Citons le projet Big Data de BMW (du type BM10), solution d’analyse prédictive pour réduire les défauts avant commercialisation des voitures. L’outil est alimenté par des données issues des différents services de l’entreprise, ainsi que de capteurs qui équipent les prototypes dédiés aux tests. Le projet a permis de réduire les coûts en corrigeant très tôt des défauts identifiés lors des phases de test. Le modèle de revenus est donc de réduction des coûts. Quelques adaptations organisationnelles ont été nécessaires, afin d’accompagner le personnel dans l’utilisation de l’outil.

Notre dernière catégorie (Cat.5) regroupe un seul type de business model (BM11), pour des projets Big Data dont la finalité d’usage est la création de nouveaux services. Les ressources et les compétences mobilisées sont diversifiées, et les transformations organisationnelles sont importantes. Il s’agit même de nouvelles configurations des fonctions de l’entreprise, nécessaires au développement des nouvelles offres. Le modèle de revenus est principalement celui des transactions issues de la commercialisation des produits et services créés via les données.

Citons le cas « Taskrabbit », application d’entraide mettant en relation des particuliers d’un même voisinage pour des tâches rémunérées (poster un courrier, promener un chien, etc.). Cette plateforme vise une « consommation collaborative ». Les compétences mobilisées dans ce cas de figure sont diversifiées : il s’agit en premier lieu de celles des utilisateurs de la plateforme, mais aussi celles de ses fondateurs et employés internes.

Ce modèle requiert des transformations organisationnelles : l’organisation du projet est intégralement construite ad’hoc. On fait appel à une nouvelle catégorie de travailleurs, rémunérés « à la micro tâche ». Le modèle de revenus est « transactions » (la rémunération est déterminée via des algorithmes). Il peut exister des modèles de revenus par abonnements ou par publicité.

Conclusion

Nous avons tenté ici d’identifier et de comprendre les business model du Big Data, Pour cela, nous avons mobilisé la typologie des modèles d’usage des projets Big Data de Bénavent (2014) et diverses contributions significatives sur les modèles d’affaires (Lecocq et al , 2006).
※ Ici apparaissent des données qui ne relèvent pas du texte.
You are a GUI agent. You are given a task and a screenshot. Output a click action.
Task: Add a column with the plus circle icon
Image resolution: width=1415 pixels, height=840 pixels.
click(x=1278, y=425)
L’examen de 46 projets Big Data nous a permis d’identifier 11 modèles d’affaires différents. Nous les avons classés en 5 catégories de business model selon les similitudes qu’ils présentent. La première catégorie regroupe des projets dont la finalité d’usage est d’améliorer la connaissance de l’entreprise. Pour les deuxième et troisième catégories, il s’agit d’automatiser des processus de l’entreprise. La quatrième catégorie vise à aider les employés dans la prise de décision. Pour ces quatre premières catégories, les solutions Big Data sont destinées à un usage interne. La catégorie 5, constituée de « plateformes », se distingue par des offres de produits et services innovantes (Uber ou Blablacar par exemple).

En identifiant 5 catégories de modèles d’affaires des projets du Big Data, nous espérons avoir contribué à la clarification de la question de la valorisation de tels projets. Il nous restera à tester cette typologie sur un échantillon plus important, et d’en mieux dégager les implications managériales.